_What you are asked to do_:
Reproduce, exactly, the lines of the material below from the line containing "Click the 'Book" through the line containing "You are a GUI", with both end lines included and nothing else.
·····
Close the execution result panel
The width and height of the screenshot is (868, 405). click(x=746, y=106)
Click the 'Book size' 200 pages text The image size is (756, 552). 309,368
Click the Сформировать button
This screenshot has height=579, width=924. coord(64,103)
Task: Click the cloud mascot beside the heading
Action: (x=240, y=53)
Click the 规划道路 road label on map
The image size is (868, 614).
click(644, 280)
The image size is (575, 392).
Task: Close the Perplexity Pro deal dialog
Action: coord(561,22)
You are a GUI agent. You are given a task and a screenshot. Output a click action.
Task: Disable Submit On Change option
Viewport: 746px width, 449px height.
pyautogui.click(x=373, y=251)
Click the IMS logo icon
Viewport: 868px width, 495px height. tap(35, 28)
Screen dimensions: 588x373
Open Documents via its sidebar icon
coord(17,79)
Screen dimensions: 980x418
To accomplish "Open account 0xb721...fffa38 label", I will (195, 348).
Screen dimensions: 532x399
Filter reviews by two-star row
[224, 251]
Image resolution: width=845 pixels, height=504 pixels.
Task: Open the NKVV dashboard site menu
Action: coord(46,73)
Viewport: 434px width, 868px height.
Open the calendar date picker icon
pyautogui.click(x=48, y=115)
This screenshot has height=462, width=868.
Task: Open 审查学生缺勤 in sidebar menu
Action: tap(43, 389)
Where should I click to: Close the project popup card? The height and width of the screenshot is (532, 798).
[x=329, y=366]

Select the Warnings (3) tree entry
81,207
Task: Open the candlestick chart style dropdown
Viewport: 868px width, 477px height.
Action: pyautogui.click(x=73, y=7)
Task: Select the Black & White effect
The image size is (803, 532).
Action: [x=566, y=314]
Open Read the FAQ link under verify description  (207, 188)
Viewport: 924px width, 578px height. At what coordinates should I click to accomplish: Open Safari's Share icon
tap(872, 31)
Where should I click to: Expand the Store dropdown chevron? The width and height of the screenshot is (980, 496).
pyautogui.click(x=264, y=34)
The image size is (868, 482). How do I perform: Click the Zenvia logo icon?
·····
_Finished task_:
Click the 'Book size' 200 pages text The image size is (756, 552). 309,368
Click the Сформировать button
This screenshot has height=579, width=924. coord(64,103)
Task: Click the cloud mascot beside the heading
Action: (x=240, y=53)
Click the 规划道路 road label on map
The image size is (868, 614).
click(644, 280)
The image size is (575, 392).
Task: Close the Perplexity Pro deal dialog
Action: coord(561,22)
You are a GUI agent. You are given a task and a screenshot. Output a click action.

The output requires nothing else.